Wonderful!! (and woefully accurate... listen to the other posts ... they are wise.)
 
Get it running first. Drive it around a few days. It's an easy car to work on once you get its idiosyncracies. I think it is easier to restore something when you start with a running project; and yours doesn't seem that far from running.

PS I have shop manuals if you need diagrams.
 
If it is near drivable condition, get it into drivable condition first. that way you can find out what hidden problems exist.

If it needs engine work / transmission problems etc the it may be worth taking all the major components out. Painting is much easier with all that stuff out of the way. However, keep in mind that it becomes a much more overwhelming project. With my herald, I pulled the engine / gearbox, suspension / brakes ... at which point my wife ordered me to start putting stuff back together. Probably a good decision. None the less, when I get to repainting in the future, I may well want to pull the engine again. Painting and body work in general are much easier with fewer bits on the car.
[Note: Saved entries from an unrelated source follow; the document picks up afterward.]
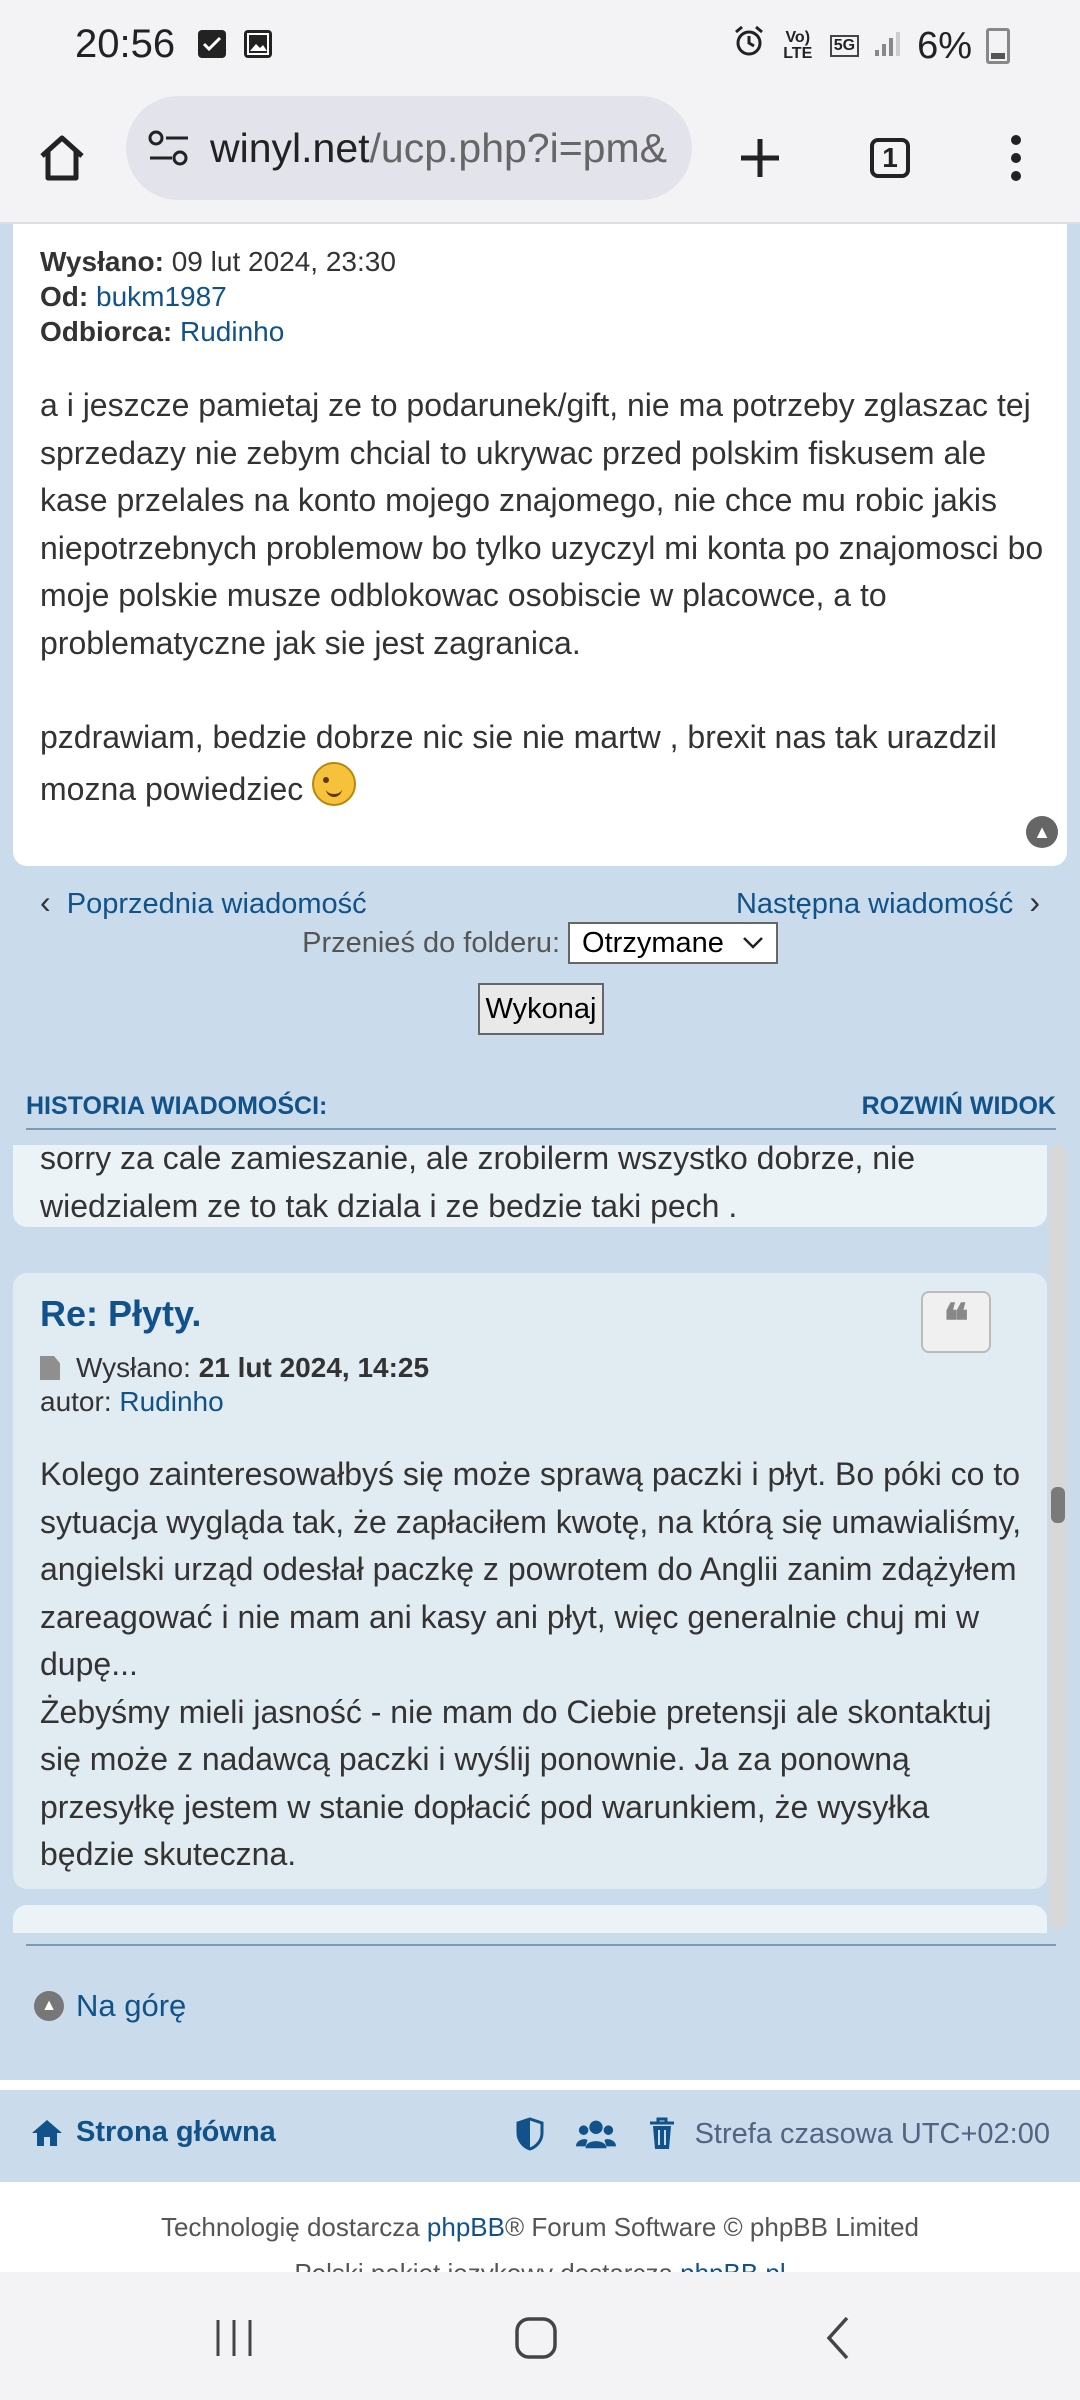  I want to click on status-right: Vo) LTE 5G 6%, so click(871, 46).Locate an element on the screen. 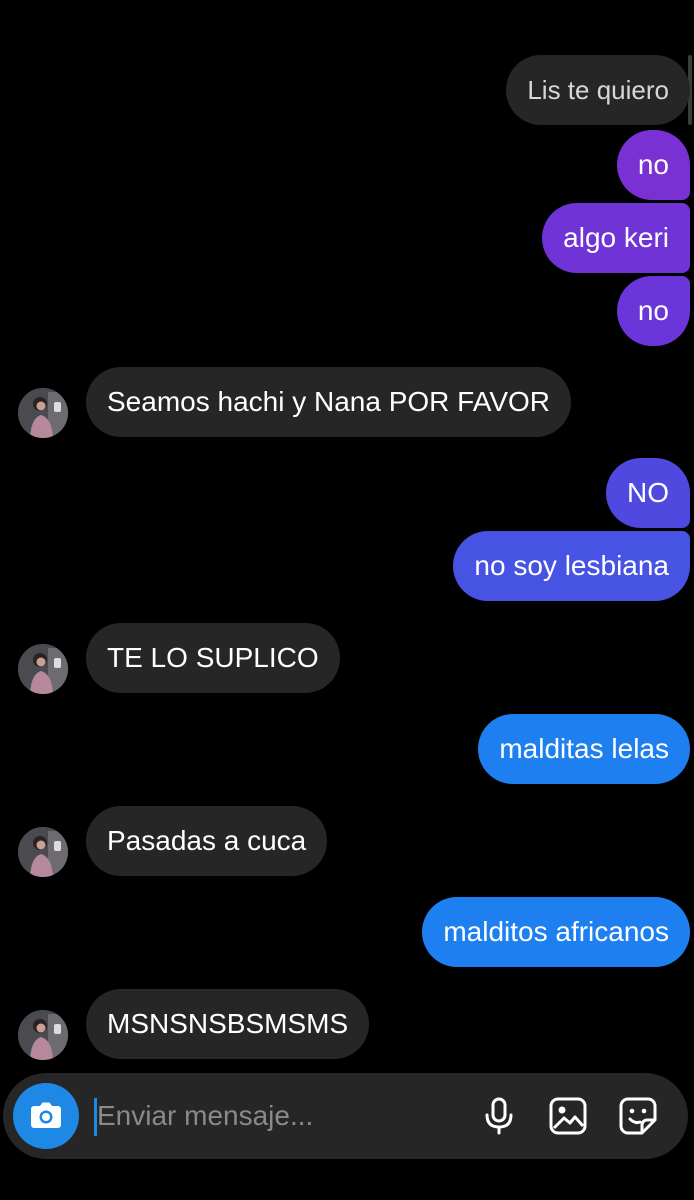 The height and width of the screenshot is (1200, 694). microphone-button is located at coordinates (499, 1116).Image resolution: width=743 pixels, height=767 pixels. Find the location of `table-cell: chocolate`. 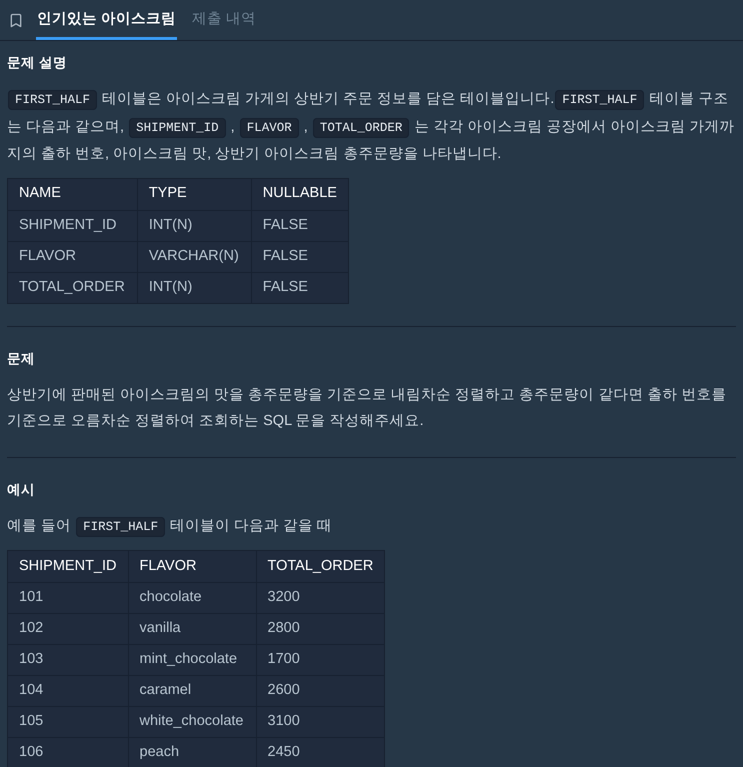

table-cell: chocolate is located at coordinates (192, 598).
What you need to do is make a list of know problems which MUST be solved (for example on my car, engine / worn syncros and loose suspension were all musts) Nice to haves, and really can be delayed until later (paint job..) Now take a look at the nice to haves and decide approximately how much extra work they will create now, and if there is any real time savings vs. doing them as a separate project in the future, for example, once I pulled the suspension apart, replacing the steering rack gaiters which were in decent condition was a non-brainier since there were only a few extra bolts needed to take the rack out, and I needed a full alignment anyway. Just be careful about how many nice to haves you add into the job because every additional bit you decide to work on makes the job that much more complicated. Also, having a written game plan can help avoid shipwrights disease.
 
Gordo makes several good points that should be taken to heart. I will add one little thing,Discipline! Make time to work on the car every week for at least one hour!!! If you work on some little part of the project and get it done you keep your MOJO going. Never let it set and gather dust,the next time you look at it you wont remember where or what you doing and you will waste an hour getting back on track.
Remember that 2hours every week will equall 104 hours a year!!!!